As DNA tests for ancestry explode in popularity, a fundamental problem remains: The tests deliver more detailed results for people of European descent, as evidenced by the ethnicities and data that major DNA testing companies represent. While this bias should recede as more people take the tests and add their DNA data to the mix, the companies have some work to do before their kits can work reasonably well on a worldwide population.
In 2017, more people took DNA tests than in all the previous years combined, according to the MIT Technology Review, and that number keeps climbing. According to the International Society of Genetic Genealogy (ISOGG), more than 18 million people have tested their DNA to learn about their ethnic identity or to find relatives. DNA testing companies like AncestryDNA and 23andMe have become household names as a result, while new tests claiming more specialized results crop up every few years.

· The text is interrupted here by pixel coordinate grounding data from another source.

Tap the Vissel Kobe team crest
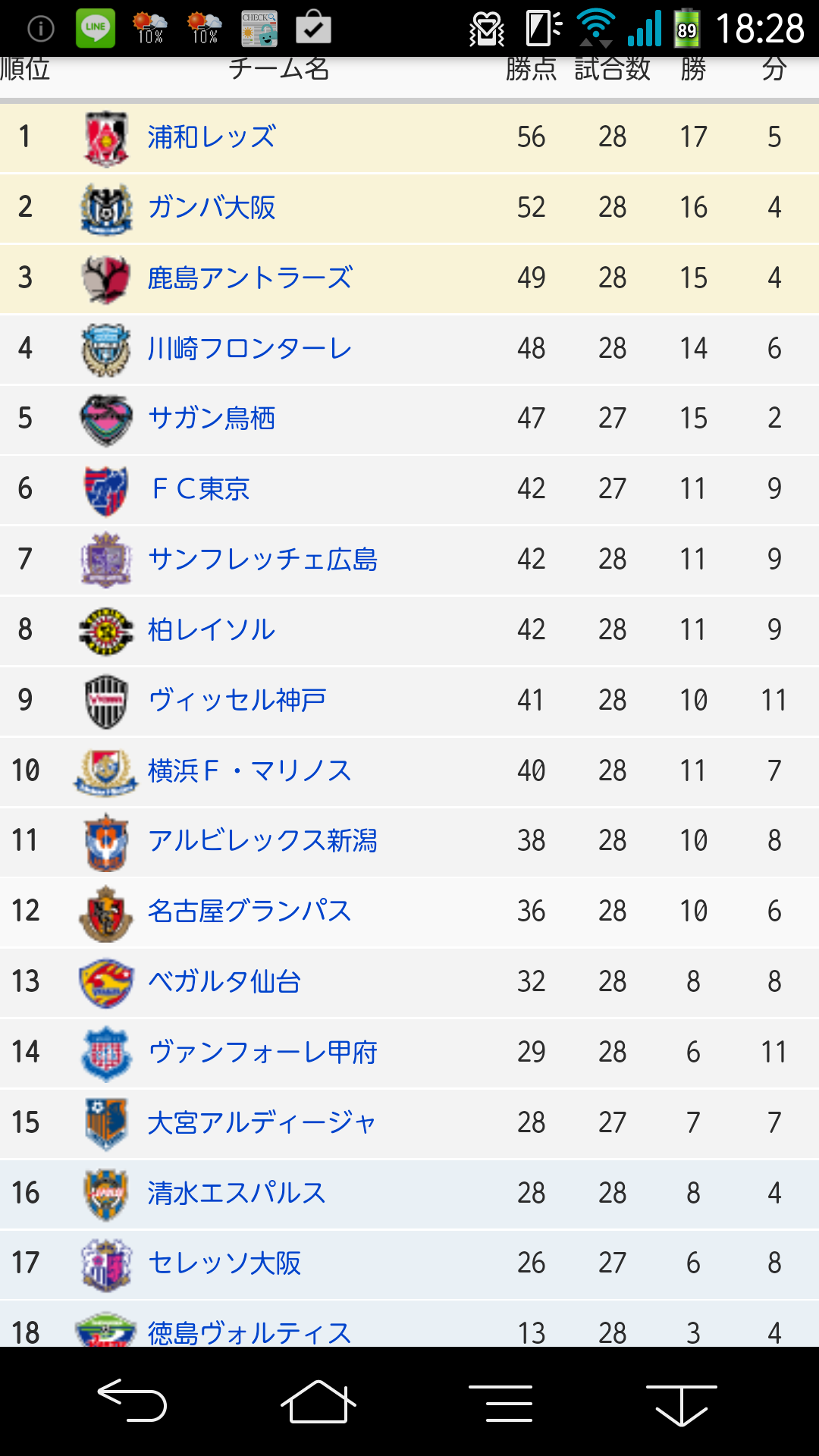This screenshot has height=1456, width=819. click(x=106, y=701)
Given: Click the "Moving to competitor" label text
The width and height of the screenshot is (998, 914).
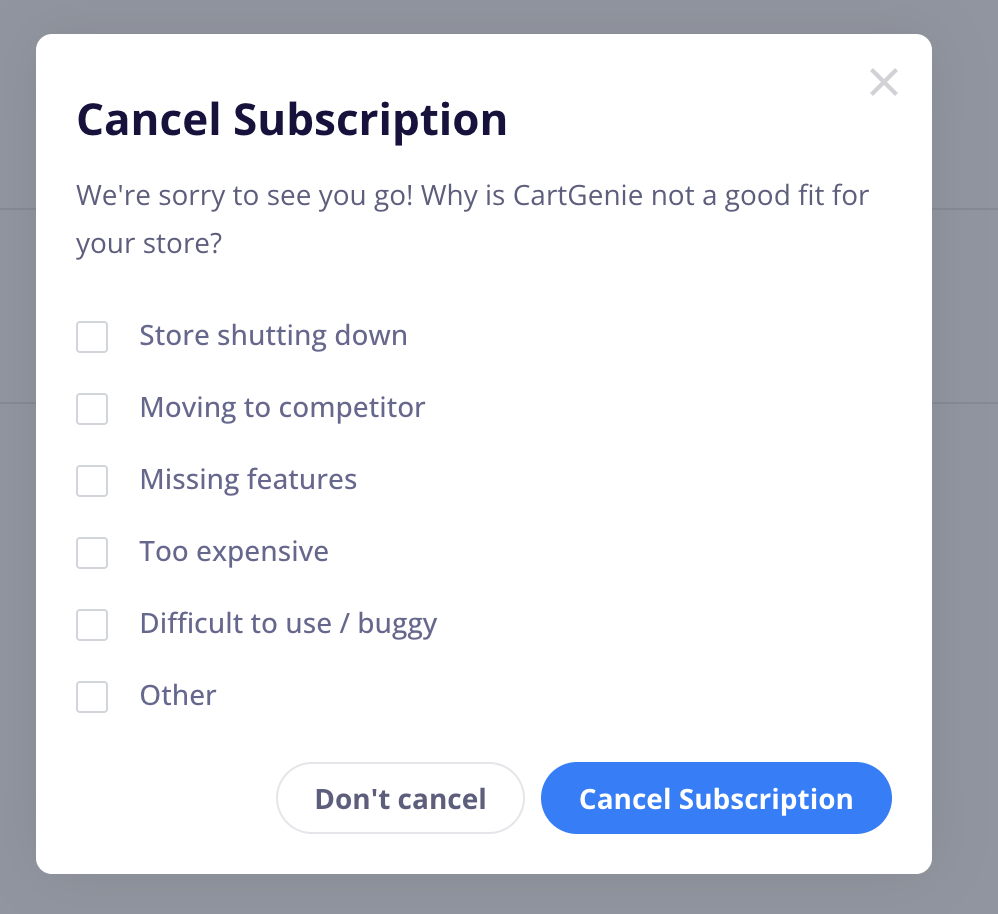Looking at the screenshot, I should coord(282,408).
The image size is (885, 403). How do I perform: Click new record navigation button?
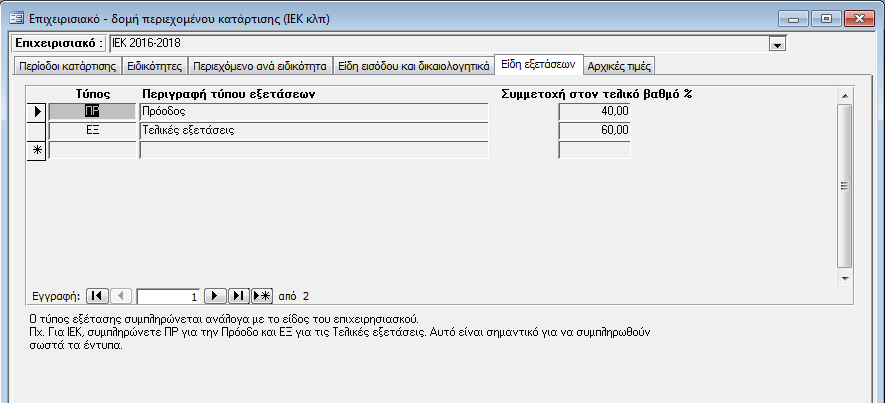click(x=262, y=296)
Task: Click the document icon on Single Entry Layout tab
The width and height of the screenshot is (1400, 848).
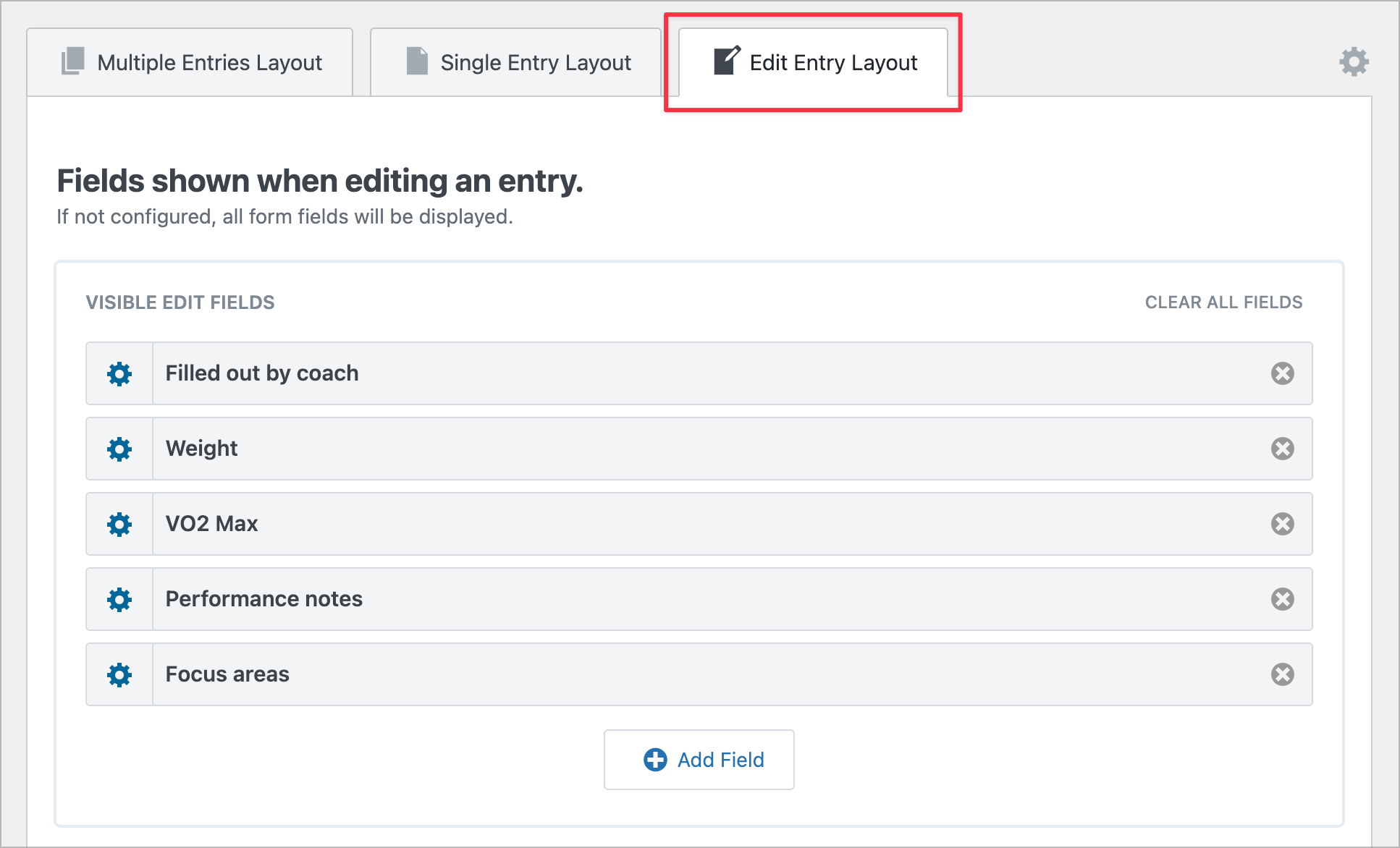Action: tap(416, 62)
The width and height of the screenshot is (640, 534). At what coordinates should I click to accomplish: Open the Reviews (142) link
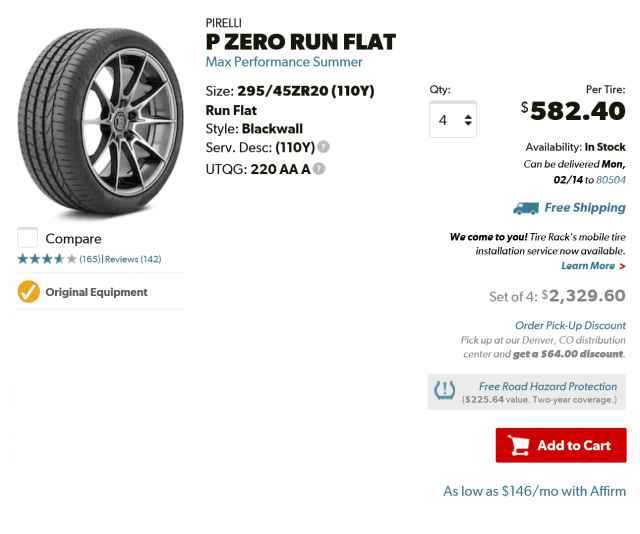[133, 259]
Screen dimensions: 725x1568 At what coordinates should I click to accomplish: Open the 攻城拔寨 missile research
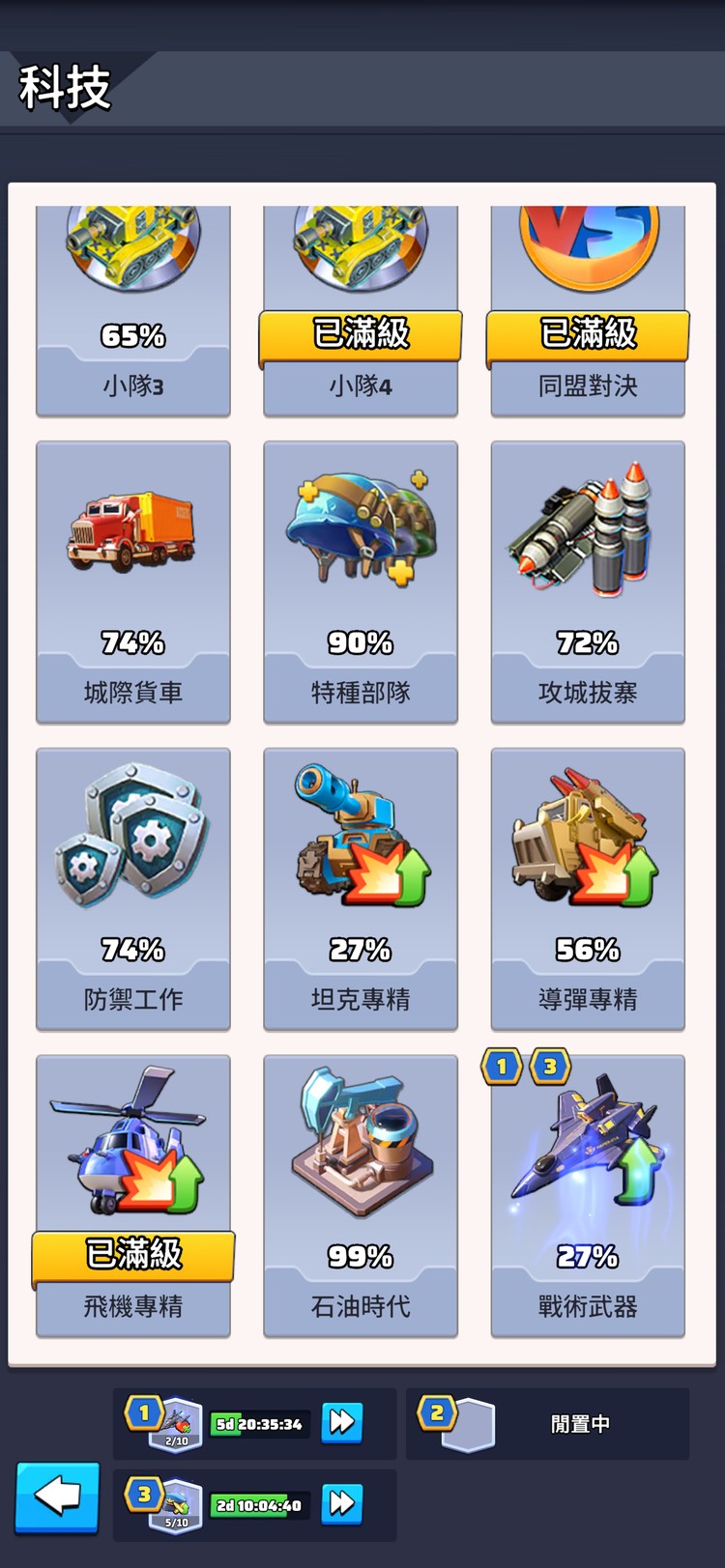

It’s easy to see the appeal. For $99, 23andMe and AncestryDNA simply require that you spit in a cup, send it off to a lab for testing, and then wait a matter of weeks to learn the ethnic breakdown of your genes by region. (See our comparison of these two popular kits.)
The data problem
The risk for racial bias starts with the data used by DNA tests. AncestryDNA, for instance, bases its ethnicity estimate on a reference panel sourced from the DNA of 16,638 people representing 43 different populations. The people in the reference panel are screened to ensure they represent a certain ethnicity strongly—“people with a long family history in one place or within one group,” the company explains. The screening involves controls, such as removing close relatives, to avoid skewing the ethnicity profile.
While this pre-screened data can identify ethnicity on a broad level, more detail comes only with more data. Every DNA test kit sent in adds to the company’s database. That’s why leading contenders AncestryDNA and 23andMe have some of the best estimates available—they have more customers, and therefore more data.
Because DNA tests like AncestryDNA and 23andMe were at first available only in the United States and have expanded mostly to European countries or former colonies, the customer base continues to be fairly uniform. ISOGG estimates that four-fifths of the people who have taken DNA tests are U.S. citizens, meaning their data reflects a population with majority European ancestry.